TASK STATEMENT: Once you reach the line with "This screenshot has height=485, width=1000." below, copy each line exactly, stopping after the line with "Given: Select the yellow P9 placemark pin", and skip any pictures.
═══ DATA SUPPLIED
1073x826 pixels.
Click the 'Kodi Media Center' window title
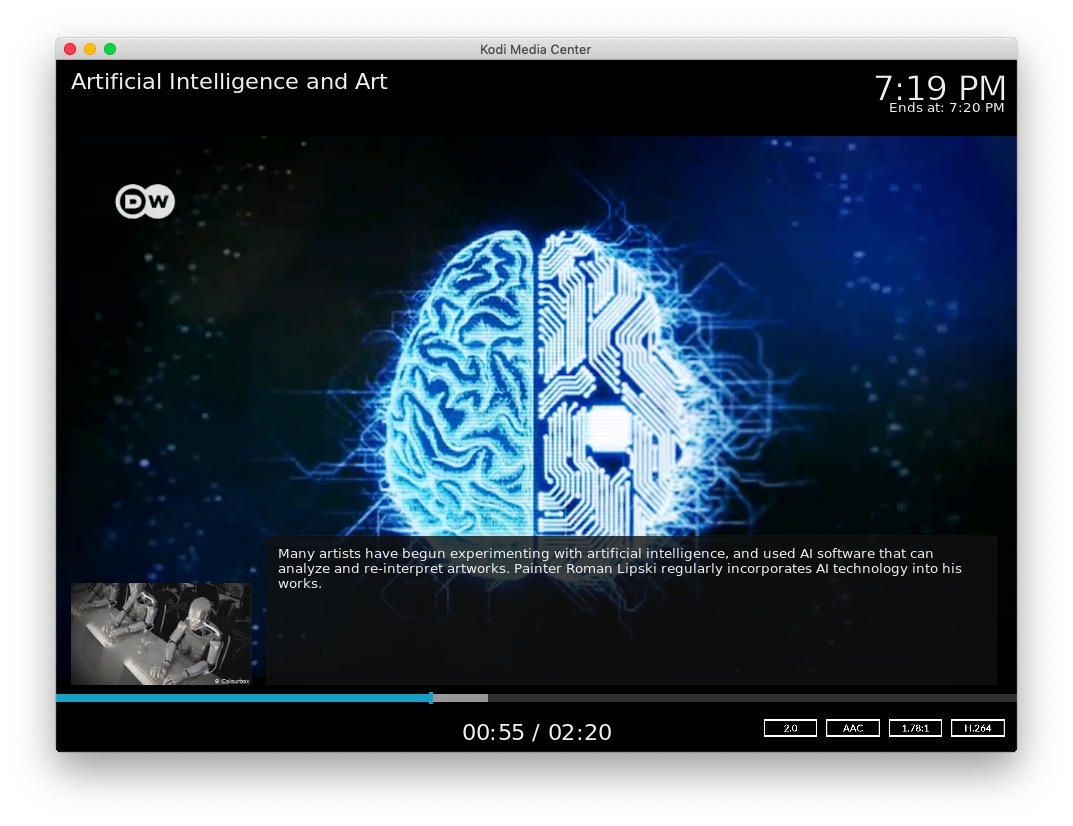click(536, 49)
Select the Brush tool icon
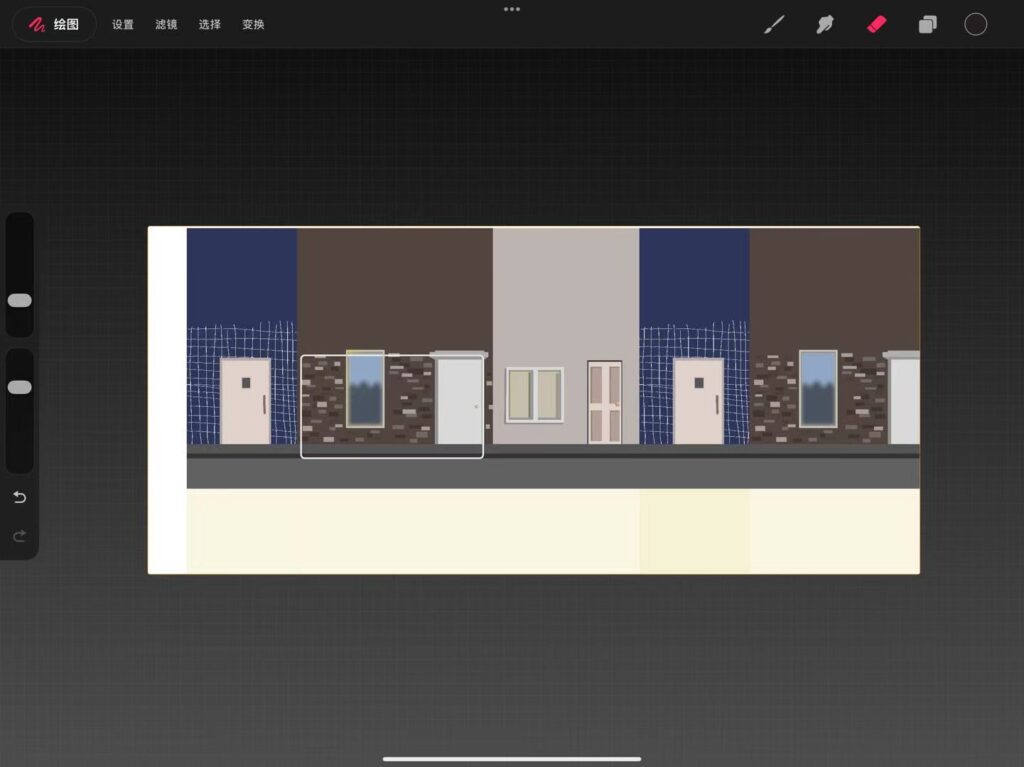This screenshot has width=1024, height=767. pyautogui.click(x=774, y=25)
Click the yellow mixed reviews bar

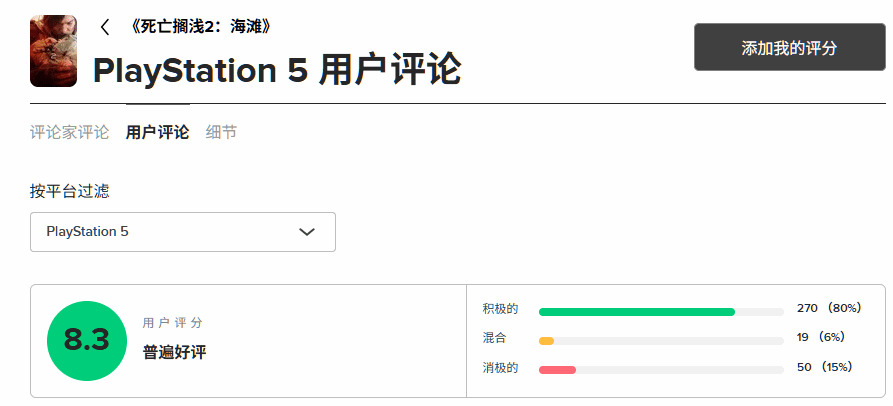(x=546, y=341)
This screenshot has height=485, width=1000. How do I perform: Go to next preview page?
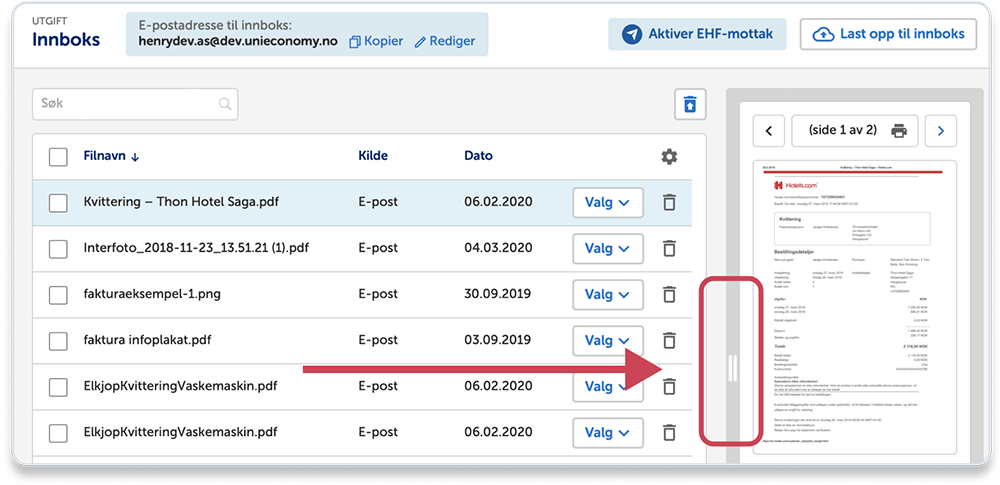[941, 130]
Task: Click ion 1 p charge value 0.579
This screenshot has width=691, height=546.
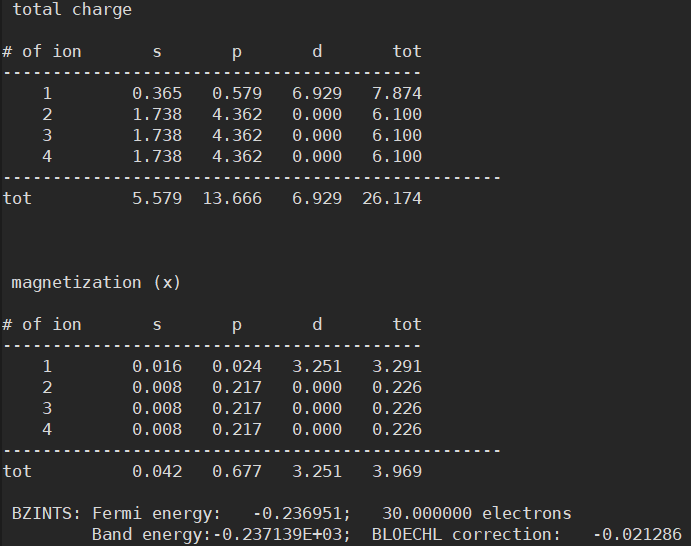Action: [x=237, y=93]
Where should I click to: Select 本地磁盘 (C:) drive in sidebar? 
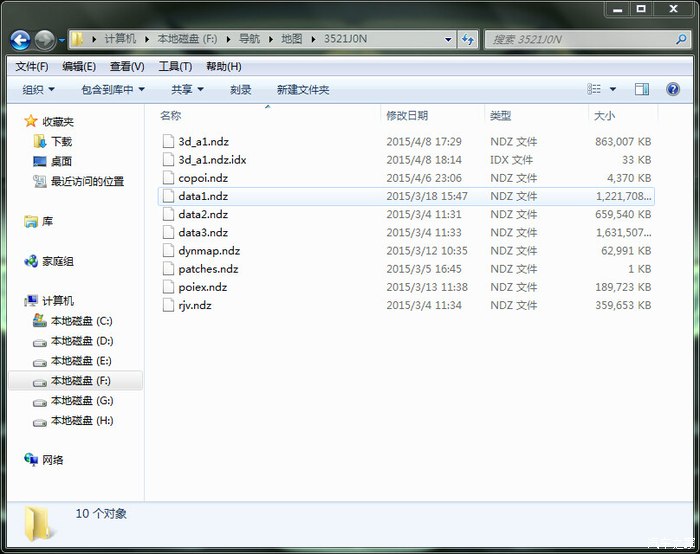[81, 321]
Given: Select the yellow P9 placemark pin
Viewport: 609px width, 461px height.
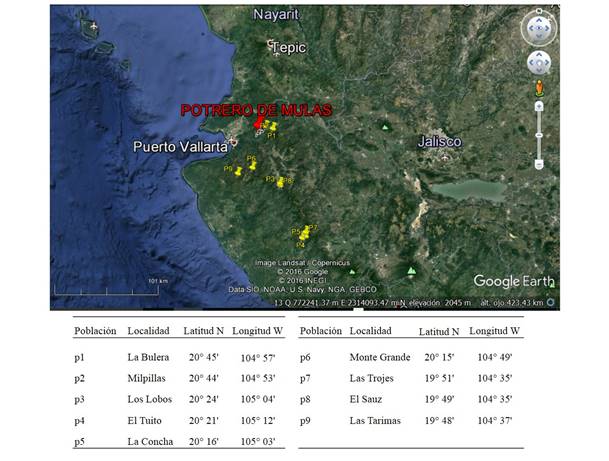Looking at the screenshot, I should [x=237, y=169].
══════
═══ DATA SUPPLIED
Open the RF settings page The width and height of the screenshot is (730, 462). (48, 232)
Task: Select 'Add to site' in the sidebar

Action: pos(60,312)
══════
ANSWER TO THE EXERCISE:
This screenshot has height=485, width=1000. How do I perform: Go to next preview page?
[941, 130]
Task: Click ion 1 p charge value 0.579
This screenshot has width=691, height=546.
Action: [x=237, y=93]
Where should I click to: Select 本地磁盘 (C:) drive in sidebar? 
[81, 321]
Given: Select the yellow P9 placemark pin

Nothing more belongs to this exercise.